The last two miles had a few muddy spots and were also on some of the Tahquamenon Falls trails.  I passed signage for one of the big oak trees that are the highlights of those trails.  Again, I wished I had had the energy to stop for a picture.  When I passed M123 I at least knew I had almost made it.  It was a short jaunt down a service road from there and then on grassy trail around a retention pond and into the finish line by the bathrooms at the Upper Falls.  I had been wondering where they would setup the finish and was glad to see it where it was as that meant it was close to the parking lots.  I finished with a 5:15, about 45 minutes slower than desired.  Full of frustration I had now added up 3 of 4 very frustrating marathon finishes and was left wondering where to go from here to improve this.  Ironically, my only marathon finish in which I beat my goal and was ecstatic with my race was also the very hardest of courses, last year's Pikes Peak Marathon.  Go figure.

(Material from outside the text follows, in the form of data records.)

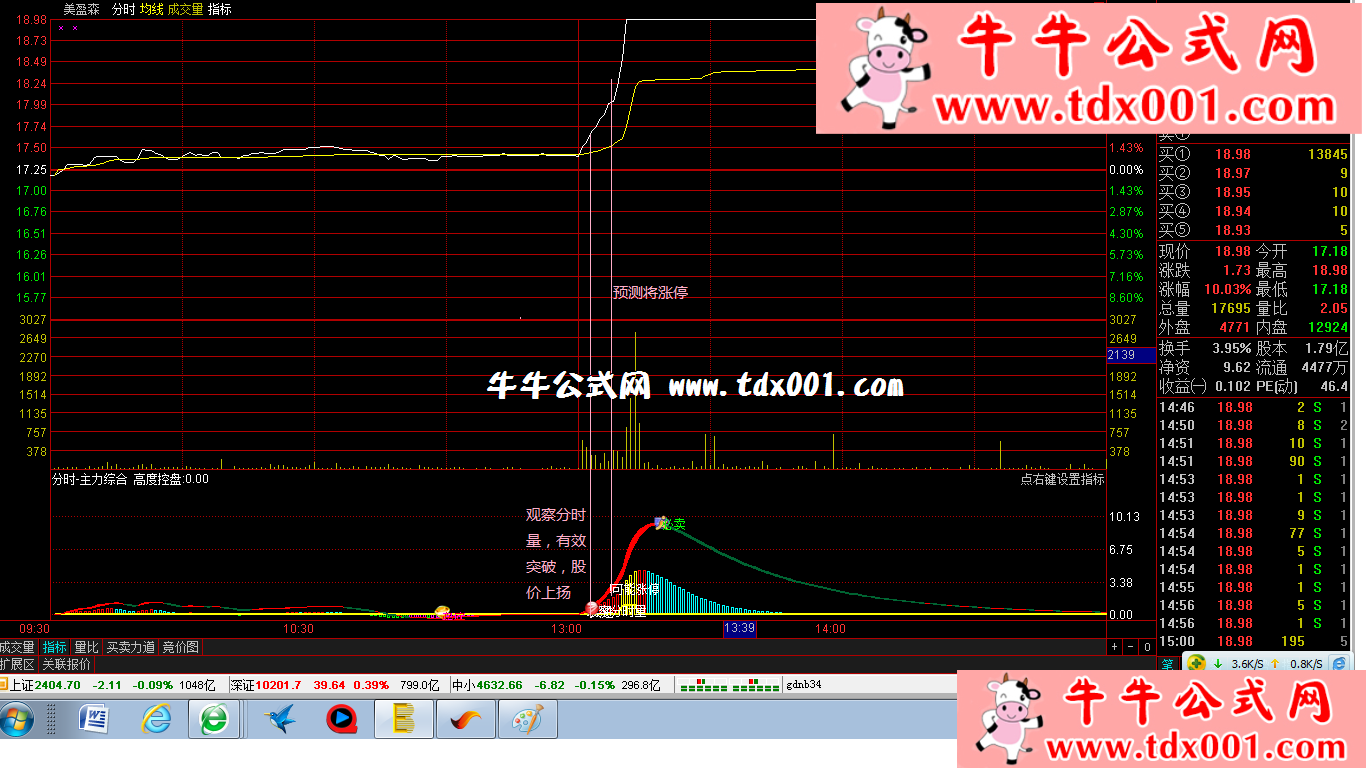This screenshot has width=1366, height=768.
Task: Open the 竞价图 tab
Action: tap(181, 647)
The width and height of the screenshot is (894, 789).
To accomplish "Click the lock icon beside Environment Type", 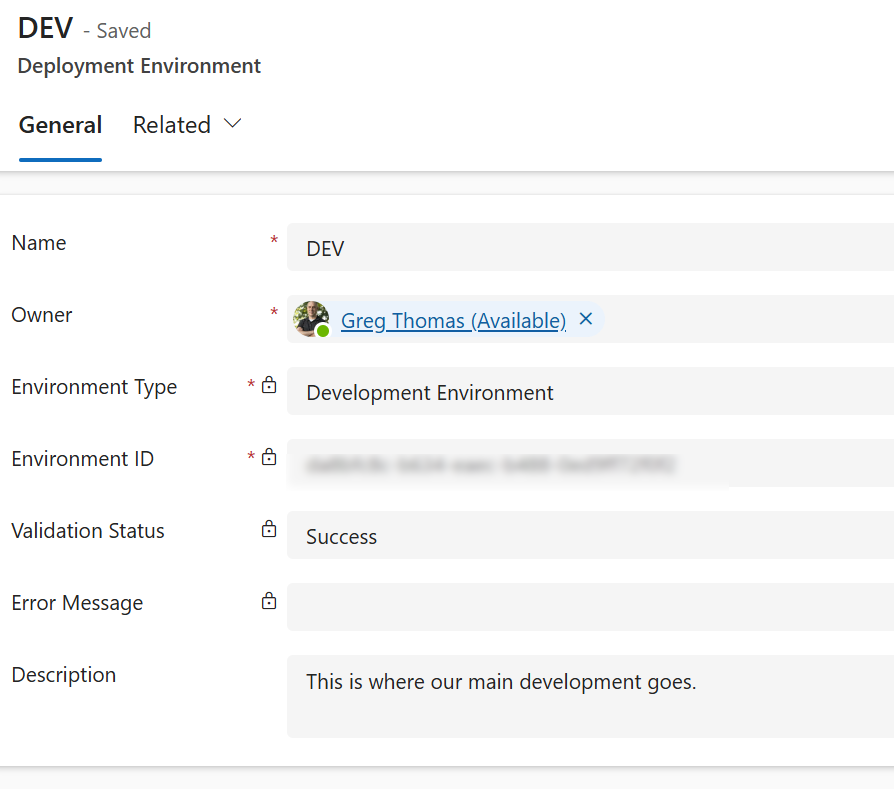I will (x=269, y=386).
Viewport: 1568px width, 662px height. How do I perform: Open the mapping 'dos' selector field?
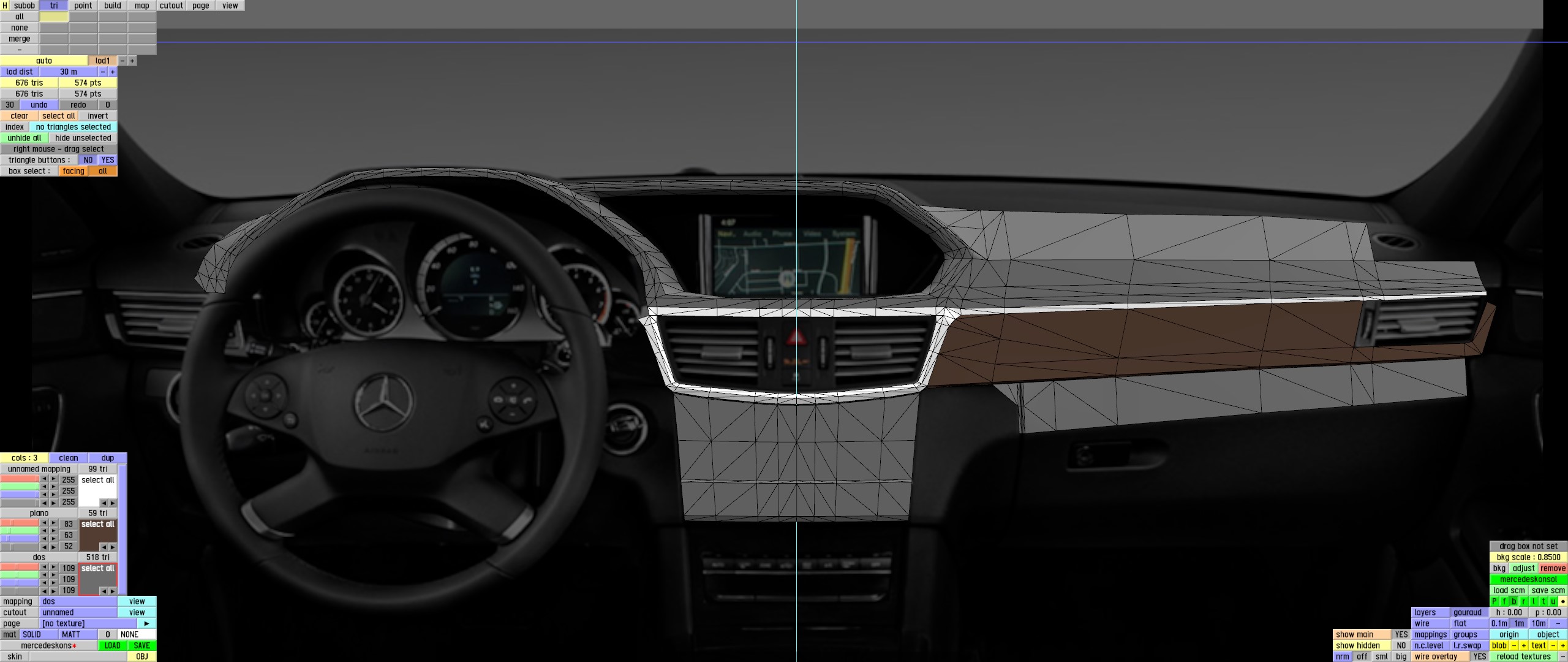[78, 601]
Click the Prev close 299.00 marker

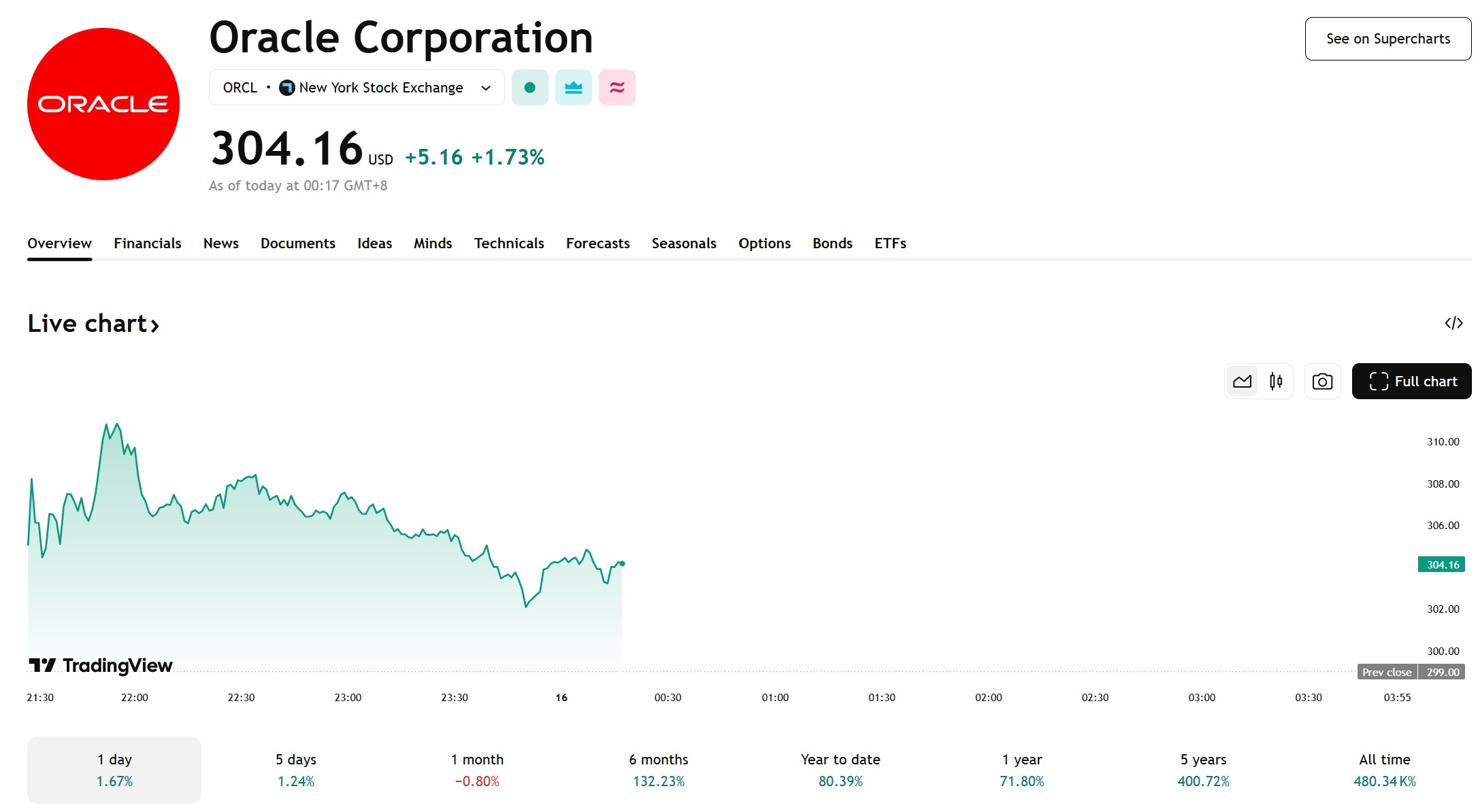(x=1411, y=672)
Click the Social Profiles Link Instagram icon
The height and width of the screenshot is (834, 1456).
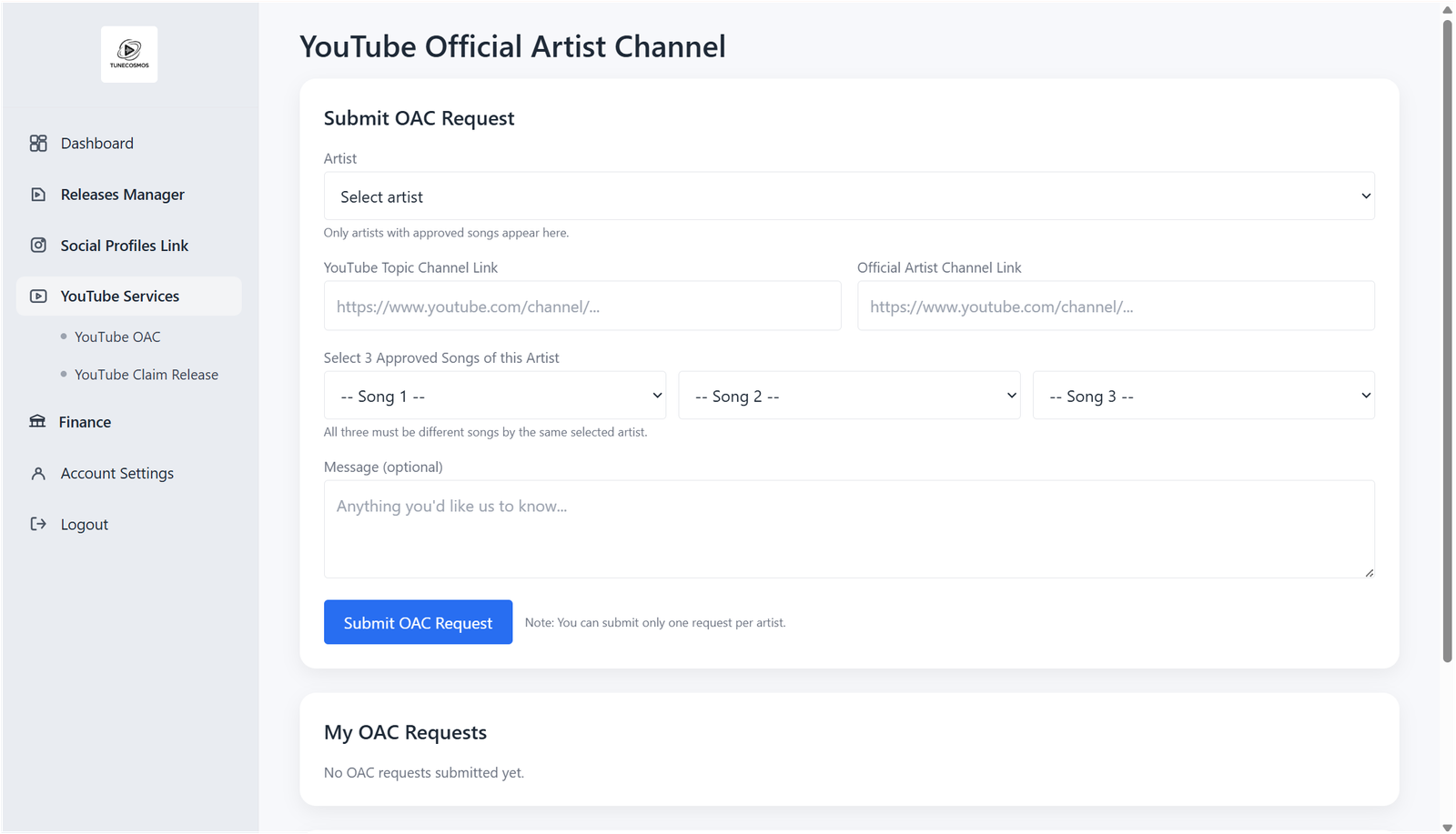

At the finish they had runners walk up to their timing table, they would scan the bib and it would instantly print out a receipt with your time and finishing places.  Really nice job by Superior Timing.  We would then take the receipt over to the medals table where they would hand you a finisher's medal and if you placed top 3 in your age group, which sadly I did, you would get an award.  For me it was a jar of maple syrup.  Honestly, I didn't feel like I deserved an age group award, though it helps when there are only 4 in your age group.  

In all, I was pleased with the Two Hearted course and for that alone I would return.  Great Lakes Endurance did a very nice job in organizing things and I would be tempted to try one of their two other Northern Michigan trail marathons.  Now I just need to figure out where my problems are arising in my marathon finishes.


I have a track and waypoints from the hike all contained in a KML file that you are welcome to download and use (at your own risk).  


  1. Thank you for your great race review, very helpful I plan to run this June. Your perseverance paid off during race with a nmarathon finish and a great race story, nice job!

    1. Thanks for the comment Sherri. As it happens, I'm going to be back up at Two Hearted this year as well. Looking forward to those miles along Lake Superior. Hoping the bugs aren't too bad this year. Good luck on your race!